* [What is asked]: Rewrite the records below, swapping every "GUI agent" for "screen agent" and leaving all else untouched.

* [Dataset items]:
= = = =
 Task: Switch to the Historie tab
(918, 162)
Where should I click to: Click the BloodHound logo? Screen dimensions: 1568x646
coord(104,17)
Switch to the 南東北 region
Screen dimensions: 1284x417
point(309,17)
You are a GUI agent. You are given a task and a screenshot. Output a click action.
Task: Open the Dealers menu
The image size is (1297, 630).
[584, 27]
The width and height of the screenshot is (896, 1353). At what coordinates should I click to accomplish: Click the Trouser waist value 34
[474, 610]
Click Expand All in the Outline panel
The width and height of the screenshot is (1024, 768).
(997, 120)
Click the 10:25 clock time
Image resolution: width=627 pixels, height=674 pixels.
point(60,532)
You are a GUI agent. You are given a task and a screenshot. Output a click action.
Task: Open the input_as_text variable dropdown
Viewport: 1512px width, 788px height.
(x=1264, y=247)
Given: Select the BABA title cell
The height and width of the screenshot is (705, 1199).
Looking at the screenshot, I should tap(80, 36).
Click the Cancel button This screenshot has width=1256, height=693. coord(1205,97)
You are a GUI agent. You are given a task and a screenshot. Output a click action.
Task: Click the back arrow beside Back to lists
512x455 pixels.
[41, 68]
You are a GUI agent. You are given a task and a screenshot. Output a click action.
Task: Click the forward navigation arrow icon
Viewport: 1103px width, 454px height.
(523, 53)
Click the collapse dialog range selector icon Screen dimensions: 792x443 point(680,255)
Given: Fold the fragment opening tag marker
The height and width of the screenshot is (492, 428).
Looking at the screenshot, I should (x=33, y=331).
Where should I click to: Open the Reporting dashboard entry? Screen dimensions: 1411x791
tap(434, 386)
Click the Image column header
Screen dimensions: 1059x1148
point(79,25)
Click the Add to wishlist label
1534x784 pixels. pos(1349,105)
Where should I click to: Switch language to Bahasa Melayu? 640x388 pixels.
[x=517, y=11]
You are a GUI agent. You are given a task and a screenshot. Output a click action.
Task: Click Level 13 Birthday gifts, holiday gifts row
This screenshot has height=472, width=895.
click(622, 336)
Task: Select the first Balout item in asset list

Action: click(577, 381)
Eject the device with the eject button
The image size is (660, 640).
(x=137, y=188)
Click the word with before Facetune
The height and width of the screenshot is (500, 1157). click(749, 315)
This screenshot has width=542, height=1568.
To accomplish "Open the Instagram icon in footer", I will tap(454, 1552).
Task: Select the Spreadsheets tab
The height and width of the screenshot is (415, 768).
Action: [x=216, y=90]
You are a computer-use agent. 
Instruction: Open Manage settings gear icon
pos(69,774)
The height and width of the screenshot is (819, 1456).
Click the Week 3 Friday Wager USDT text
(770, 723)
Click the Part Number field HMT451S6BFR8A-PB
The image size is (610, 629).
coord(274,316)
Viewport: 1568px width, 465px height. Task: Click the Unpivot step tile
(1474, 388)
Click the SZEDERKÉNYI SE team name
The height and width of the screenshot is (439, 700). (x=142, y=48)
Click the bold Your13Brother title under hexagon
= = = =
* [Reply to the exercise]:
 Task: Switch to the Historie tab
(918, 162)
Where should I click to: Click the BloodHound logo? Screen dimensions: 1568x646
coord(104,17)
Switch to the 南東北 region
Screen dimensions: 1284x417
point(309,17)
You are a screen agent. You are given a task and a screenshot. Output a click action.
Task: Open the Dealers menu
The image size is (1297, 630).
[584, 27]
The width and height of the screenshot is (896, 1353). At what coordinates should I click to accomplish: Click the Trouser waist value 34
[474, 610]
Click Expand All in the Outline panel
The width and height of the screenshot is (1024, 768).
(997, 120)
Click the 10:25 clock time
Image resolution: width=627 pixels, height=674 pixels.
point(60,532)
You are a screen agent. You are given a task and a screenshot. Output a click action.
Task: Open the input_as_text variable dropdown
Viewport: 1512px width, 788px height.
(x=1264, y=247)
Given: Select the BABA title cell
The height and width of the screenshot is (705, 1199).
Looking at the screenshot, I should tap(80, 36).
Click the Cancel button This screenshot has width=1256, height=693. coord(1205,97)
You are a screen agent. You are given a task and a screenshot. Output a click action.
Task: Click the back arrow beside Back to lists
512x455 pixels.
[41, 68]
You are a screen agent. You are given a task and a screenshot. Output a click action.
Task: Click the forward navigation arrow icon
Viewport: 1103px width, 454px height.
(523, 53)
Click the collapse dialog range selector icon Screen dimensions: 792x443 point(680,255)
Given: Fold the fragment opening tag marker
The height and width of the screenshot is (492, 428).
Looking at the screenshot, I should (x=33, y=331).
Where should I click to: Open the Reporting dashboard entry? Screen dimensions: 1411x791
tap(434, 386)
Click the Image column header
Screen dimensions: 1059x1148
point(79,25)
Click the Add to wishlist label
1534x784 pixels. pos(1349,105)
Where should I click to: Switch language to Bahasa Melayu? 640x388 pixels.
[x=517, y=11]
You are a screen agent. You are given a task and a screenshot. Output a click action.
Task: Click Level 13 Birthday gifts, holiday gifts row
This screenshot has height=472, width=895.
click(622, 336)
Task: Select the first Balout item in asset list

Action: click(577, 381)
Eject the device with the eject button
The image size is (660, 640).
(x=137, y=188)
Click the word with before Facetune
The height and width of the screenshot is (500, 1157). click(749, 315)
This screenshot has width=542, height=1568.
To accomplish "Open the Instagram icon in footer", I will tap(454, 1552).
Task: Select the Spreadsheets tab
The height and width of the screenshot is (415, 768).
Action: [x=216, y=90]
You are a computer-use agent. 
Instruction: Open Manage settings gear icon
pos(69,774)
The height and width of the screenshot is (819, 1456).
Click the Week 3 Friday Wager USDT text
(770, 723)
Click the Part Number field HMT451S6BFR8A-PB
The image size is (610, 629).
coord(274,316)
Viewport: 1568px width, 465px height. Task: Click the Unpivot step tile
(1474, 388)
Click the SZEDERKÉNYI SE team name
The height and width of the screenshot is (439, 700). (x=142, y=48)
Click the bold Your13Brother title under hexagon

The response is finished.